→ やること 1
スター・ウォーズと時代劇の本文を「2015年12月18日に「ス」から始めて「今回はスター・ウォーズと時代劇の関係を中心に見ていきたいと思います!」で終わるところまで書き写し、その中の「時代劇」を「チャンバラ映画」に置き換えてください。
→ やること 2
スター・ウォーズと時代劇についての本文を、最後の文のあとから書き継いでください。

2015年12月18日に「スター・ウォーズ」シリーズが10年ぶりの新作となる『スター・ウォーズep7/フォースの覚醒』が公開され、話題になりましたね。
今では誰もが知っていると言ってもいい映画「スター・ウォーズ」ですが、実は時代劇と深い関わりがある作品である事はご存知でしょうか?
今回はスター・ウォーズと時代劇の関係を中心に見ていきたいと思います!

目次

1. スター・ウォーズに影響を与えた映画

1-1.隠し砦の三悪人のあらすじ
1-2.殺陣のリアリティ
1-3.スター・ウォーズと隠し砦の三悪人

2. スター・ウォーズと日本

2-1.ダース・ベイダーのモデル
2-2.ダース・ベイダーの名前の由来
2-3.ダース・ベイダーと伊達政宗
2-4.ダース・ベイダーと三船敏郎
2-5.スター・ウォーズのアクション

1. スター・ウォーズに影響を与えた映画

このコラム冒頭に書いたスター・ウォーズは時代劇と深いつながりがあるとお書きしました。

→ 保存データ
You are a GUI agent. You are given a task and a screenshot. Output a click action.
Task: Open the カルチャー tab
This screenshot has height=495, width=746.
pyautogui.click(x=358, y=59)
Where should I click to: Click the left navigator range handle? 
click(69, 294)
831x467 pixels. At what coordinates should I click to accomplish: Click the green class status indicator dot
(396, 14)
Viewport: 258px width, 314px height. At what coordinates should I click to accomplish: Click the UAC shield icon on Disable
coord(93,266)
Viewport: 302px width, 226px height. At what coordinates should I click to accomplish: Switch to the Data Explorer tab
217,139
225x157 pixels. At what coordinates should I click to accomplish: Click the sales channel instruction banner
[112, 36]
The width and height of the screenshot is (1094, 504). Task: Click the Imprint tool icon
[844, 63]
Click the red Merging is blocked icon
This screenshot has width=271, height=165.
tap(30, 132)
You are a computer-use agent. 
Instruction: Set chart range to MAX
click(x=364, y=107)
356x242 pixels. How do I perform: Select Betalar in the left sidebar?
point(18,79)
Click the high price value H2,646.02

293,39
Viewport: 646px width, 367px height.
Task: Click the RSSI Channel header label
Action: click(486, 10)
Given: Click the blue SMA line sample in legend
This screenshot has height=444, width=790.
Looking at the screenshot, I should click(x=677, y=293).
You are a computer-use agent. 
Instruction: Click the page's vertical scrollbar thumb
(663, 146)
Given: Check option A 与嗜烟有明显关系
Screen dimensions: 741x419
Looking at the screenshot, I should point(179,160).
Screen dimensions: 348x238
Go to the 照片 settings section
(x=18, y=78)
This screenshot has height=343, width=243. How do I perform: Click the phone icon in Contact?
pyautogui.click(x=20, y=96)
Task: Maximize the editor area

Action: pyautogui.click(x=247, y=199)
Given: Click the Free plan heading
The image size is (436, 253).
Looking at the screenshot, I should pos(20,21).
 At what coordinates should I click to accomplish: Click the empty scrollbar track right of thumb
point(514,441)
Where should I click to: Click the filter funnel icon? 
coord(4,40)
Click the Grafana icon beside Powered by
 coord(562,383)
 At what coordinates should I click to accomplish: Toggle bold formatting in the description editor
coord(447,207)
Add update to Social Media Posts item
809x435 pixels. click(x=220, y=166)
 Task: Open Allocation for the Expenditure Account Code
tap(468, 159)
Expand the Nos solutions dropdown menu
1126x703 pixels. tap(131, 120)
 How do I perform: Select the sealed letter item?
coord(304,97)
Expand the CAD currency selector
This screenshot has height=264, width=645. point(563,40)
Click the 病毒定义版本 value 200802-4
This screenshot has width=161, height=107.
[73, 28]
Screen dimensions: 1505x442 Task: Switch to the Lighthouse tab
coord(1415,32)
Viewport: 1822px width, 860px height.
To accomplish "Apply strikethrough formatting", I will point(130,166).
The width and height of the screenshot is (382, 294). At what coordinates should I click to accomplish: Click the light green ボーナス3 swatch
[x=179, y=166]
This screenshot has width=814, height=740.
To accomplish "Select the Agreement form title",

→ できあがり 1
2015年12月18日に「スター・ウォーズ」シリーズが10年ぶりの新作となる『スター・ウォーズep7/フォースの覚醒』が公開され、話題になりましたね。
今では誰もが知っていると言ってもいい映画「スター・ウォーズ」ですが、実はチャンバラ映画と深い関わりがある作品である事はご存知でしょうか?
今回はスター・ウォーズとチャンバラ映画の関係を中心に見ていきたいと思います!

→ できあがり 2
この項目ではスター・ウォーズに影響を与えた時代劇について書いていきたいとおもいます。

スター・ウォーズシリーズは1977年に「スター・ウォーズエピソード4/新たなる希望」が一作目となります。
その後エピソード5、6、1、2、3の順に公開されていき、今年2015年12月に7作目が公開されました。何故1から順番に制作されていないのだろう?と疑問に思いますよね。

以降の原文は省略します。